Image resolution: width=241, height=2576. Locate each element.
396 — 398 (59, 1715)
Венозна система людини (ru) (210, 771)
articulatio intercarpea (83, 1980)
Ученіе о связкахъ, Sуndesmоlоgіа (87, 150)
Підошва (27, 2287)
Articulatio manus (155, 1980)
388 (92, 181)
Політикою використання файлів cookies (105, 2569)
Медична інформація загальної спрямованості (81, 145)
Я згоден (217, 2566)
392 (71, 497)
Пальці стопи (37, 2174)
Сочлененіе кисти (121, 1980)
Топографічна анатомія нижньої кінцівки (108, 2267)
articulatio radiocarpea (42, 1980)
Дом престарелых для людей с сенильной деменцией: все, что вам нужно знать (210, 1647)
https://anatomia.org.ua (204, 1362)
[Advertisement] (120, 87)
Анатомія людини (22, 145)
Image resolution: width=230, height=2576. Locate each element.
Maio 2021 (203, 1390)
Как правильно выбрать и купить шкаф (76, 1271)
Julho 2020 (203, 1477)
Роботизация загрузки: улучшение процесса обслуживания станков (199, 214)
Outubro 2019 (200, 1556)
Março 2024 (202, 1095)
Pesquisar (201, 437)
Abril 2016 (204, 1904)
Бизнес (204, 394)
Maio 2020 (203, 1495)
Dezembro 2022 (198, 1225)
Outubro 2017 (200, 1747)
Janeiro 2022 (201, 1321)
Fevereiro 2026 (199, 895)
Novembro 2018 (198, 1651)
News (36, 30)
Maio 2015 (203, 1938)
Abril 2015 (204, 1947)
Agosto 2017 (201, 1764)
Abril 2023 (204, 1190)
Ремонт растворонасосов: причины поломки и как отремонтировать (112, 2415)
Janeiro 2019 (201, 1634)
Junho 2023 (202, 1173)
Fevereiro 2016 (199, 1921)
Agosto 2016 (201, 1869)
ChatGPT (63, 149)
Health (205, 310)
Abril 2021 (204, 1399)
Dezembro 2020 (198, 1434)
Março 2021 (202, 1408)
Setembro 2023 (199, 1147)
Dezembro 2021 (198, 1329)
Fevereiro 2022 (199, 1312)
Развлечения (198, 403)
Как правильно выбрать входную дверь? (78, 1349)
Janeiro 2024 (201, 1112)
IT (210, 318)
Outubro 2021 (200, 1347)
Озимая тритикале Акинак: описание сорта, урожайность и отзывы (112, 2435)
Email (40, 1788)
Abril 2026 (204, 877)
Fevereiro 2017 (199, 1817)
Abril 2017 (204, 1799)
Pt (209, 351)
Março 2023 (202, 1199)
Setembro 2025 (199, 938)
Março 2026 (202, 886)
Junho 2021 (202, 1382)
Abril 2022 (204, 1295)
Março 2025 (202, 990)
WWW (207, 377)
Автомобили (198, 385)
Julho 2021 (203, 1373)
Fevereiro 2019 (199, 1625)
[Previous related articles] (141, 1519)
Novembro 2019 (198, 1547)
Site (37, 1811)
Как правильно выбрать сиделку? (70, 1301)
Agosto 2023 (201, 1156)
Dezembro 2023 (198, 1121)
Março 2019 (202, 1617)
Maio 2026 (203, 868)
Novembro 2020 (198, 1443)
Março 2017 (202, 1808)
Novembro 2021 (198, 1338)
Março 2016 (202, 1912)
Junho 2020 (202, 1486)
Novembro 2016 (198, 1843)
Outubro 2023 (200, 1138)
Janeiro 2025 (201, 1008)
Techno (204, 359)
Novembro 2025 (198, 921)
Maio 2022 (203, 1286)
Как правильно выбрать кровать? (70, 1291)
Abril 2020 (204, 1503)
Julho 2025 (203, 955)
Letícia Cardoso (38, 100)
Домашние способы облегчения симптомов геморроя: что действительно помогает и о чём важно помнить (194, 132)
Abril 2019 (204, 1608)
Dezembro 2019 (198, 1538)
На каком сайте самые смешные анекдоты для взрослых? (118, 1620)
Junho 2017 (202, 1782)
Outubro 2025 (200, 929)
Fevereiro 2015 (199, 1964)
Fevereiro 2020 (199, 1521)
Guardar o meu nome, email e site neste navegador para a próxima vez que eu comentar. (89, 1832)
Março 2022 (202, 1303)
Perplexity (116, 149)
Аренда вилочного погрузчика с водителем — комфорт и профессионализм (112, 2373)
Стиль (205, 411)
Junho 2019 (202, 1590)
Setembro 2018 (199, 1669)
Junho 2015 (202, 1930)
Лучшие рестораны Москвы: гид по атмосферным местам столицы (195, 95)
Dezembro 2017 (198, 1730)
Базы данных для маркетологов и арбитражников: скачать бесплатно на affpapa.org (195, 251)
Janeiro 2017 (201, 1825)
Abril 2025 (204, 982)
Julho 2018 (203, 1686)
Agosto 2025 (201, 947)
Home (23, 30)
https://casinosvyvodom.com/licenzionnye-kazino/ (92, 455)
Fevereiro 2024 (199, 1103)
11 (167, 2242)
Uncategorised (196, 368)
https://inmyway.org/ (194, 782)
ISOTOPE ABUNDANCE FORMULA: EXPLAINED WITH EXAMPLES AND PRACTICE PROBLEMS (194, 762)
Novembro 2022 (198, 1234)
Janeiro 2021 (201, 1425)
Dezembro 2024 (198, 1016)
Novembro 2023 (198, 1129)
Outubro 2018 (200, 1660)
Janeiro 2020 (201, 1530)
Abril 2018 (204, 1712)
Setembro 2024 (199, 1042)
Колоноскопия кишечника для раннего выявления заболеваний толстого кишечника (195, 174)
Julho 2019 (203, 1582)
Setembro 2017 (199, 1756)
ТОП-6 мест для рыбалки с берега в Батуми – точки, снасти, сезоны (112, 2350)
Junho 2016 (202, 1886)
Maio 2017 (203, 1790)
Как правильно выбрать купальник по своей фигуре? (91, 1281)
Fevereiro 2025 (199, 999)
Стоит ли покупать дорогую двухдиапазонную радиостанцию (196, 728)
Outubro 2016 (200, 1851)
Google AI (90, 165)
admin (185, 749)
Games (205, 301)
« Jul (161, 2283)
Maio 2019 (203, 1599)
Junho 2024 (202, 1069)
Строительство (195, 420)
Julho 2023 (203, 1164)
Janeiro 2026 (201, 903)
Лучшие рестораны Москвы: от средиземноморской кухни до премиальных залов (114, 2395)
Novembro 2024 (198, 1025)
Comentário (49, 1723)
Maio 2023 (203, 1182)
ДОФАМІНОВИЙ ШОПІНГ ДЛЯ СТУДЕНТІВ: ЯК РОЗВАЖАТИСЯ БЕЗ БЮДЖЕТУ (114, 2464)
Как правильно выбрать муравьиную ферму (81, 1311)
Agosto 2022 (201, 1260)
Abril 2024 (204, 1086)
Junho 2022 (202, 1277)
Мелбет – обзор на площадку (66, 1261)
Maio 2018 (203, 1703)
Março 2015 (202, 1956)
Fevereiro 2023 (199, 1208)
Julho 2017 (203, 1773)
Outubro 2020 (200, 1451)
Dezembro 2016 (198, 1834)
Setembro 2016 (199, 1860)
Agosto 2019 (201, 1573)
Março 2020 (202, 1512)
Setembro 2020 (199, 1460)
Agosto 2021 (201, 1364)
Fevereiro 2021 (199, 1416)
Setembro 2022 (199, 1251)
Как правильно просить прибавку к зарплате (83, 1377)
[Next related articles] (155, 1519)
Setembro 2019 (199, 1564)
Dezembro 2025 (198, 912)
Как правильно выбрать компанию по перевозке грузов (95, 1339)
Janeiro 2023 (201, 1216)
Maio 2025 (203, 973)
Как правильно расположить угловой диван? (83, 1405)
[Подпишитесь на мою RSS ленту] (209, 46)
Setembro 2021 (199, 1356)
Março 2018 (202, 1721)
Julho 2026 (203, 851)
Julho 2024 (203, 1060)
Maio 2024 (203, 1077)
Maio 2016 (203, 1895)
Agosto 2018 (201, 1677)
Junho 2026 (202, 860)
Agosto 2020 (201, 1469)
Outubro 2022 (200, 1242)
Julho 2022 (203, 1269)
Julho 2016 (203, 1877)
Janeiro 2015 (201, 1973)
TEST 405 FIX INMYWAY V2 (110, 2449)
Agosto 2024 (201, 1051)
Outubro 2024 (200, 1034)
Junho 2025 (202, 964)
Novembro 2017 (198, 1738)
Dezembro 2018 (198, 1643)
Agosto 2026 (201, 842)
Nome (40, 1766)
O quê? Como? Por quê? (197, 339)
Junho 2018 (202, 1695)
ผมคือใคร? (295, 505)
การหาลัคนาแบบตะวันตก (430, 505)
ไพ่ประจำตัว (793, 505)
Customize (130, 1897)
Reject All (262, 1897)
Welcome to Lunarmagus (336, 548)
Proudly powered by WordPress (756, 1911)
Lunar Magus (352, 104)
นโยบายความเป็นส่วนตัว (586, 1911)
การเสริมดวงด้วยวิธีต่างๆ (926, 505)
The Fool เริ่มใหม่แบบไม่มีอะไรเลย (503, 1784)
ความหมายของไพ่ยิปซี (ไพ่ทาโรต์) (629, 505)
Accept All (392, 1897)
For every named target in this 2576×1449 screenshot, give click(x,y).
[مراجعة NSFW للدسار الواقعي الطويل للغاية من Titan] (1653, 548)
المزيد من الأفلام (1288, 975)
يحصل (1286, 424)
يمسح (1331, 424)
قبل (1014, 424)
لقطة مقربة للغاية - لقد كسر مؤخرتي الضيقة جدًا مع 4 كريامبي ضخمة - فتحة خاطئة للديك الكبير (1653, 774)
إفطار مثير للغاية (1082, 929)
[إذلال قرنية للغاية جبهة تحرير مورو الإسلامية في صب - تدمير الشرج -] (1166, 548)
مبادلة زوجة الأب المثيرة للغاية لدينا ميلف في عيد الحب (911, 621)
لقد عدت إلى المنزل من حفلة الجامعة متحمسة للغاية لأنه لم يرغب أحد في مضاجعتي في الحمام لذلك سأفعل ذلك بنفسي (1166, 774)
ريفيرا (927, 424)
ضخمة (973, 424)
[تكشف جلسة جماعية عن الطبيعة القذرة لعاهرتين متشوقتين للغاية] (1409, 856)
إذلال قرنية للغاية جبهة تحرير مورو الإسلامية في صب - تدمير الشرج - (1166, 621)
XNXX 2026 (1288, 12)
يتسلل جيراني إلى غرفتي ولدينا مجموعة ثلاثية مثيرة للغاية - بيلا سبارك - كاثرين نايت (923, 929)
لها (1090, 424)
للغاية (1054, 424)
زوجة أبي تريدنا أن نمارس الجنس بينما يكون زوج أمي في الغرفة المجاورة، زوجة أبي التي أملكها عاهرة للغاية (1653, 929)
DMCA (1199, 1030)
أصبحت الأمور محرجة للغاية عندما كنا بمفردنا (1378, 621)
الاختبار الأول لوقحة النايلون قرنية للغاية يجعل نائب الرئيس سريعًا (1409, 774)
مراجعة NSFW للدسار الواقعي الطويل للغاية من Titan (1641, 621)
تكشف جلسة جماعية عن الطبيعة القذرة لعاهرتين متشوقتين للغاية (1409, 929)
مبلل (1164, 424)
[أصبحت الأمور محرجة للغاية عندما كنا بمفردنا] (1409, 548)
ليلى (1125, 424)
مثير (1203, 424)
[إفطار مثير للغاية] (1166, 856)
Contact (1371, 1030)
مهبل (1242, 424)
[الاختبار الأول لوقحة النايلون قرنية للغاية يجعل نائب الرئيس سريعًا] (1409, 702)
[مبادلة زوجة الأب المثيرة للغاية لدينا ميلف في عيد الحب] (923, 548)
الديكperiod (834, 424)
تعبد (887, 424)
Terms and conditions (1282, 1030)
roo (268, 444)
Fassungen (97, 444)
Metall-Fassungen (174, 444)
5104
· · · · ·
• _YOUR GOAL_: Write out, exactly and with nothing else, the lines of the listing above from its first line through the line with "Сочлененіе кисти (121, 1980)".

• _SOLUTION FOR THIS EXERCISE_:
Image resolution: width=241, height=2576. Locate each element.
396 — 398 (59, 1715)
Венозна система людини (ru) (210, 771)
articulatio intercarpea (83, 1980)
Ученіе о связкахъ, Sуndesmоlоgіа (87, 150)
Підошва (27, 2287)
Articulatio manus (155, 1980)
388 (92, 181)
Політикою використання файлів cookies (105, 2569)
Медична інформація загальної спрямованості (81, 145)
Я згоден (217, 2566)
392 (71, 497)
Пальці стопи (37, 2174)
Сочлененіе кисти (121, 1980)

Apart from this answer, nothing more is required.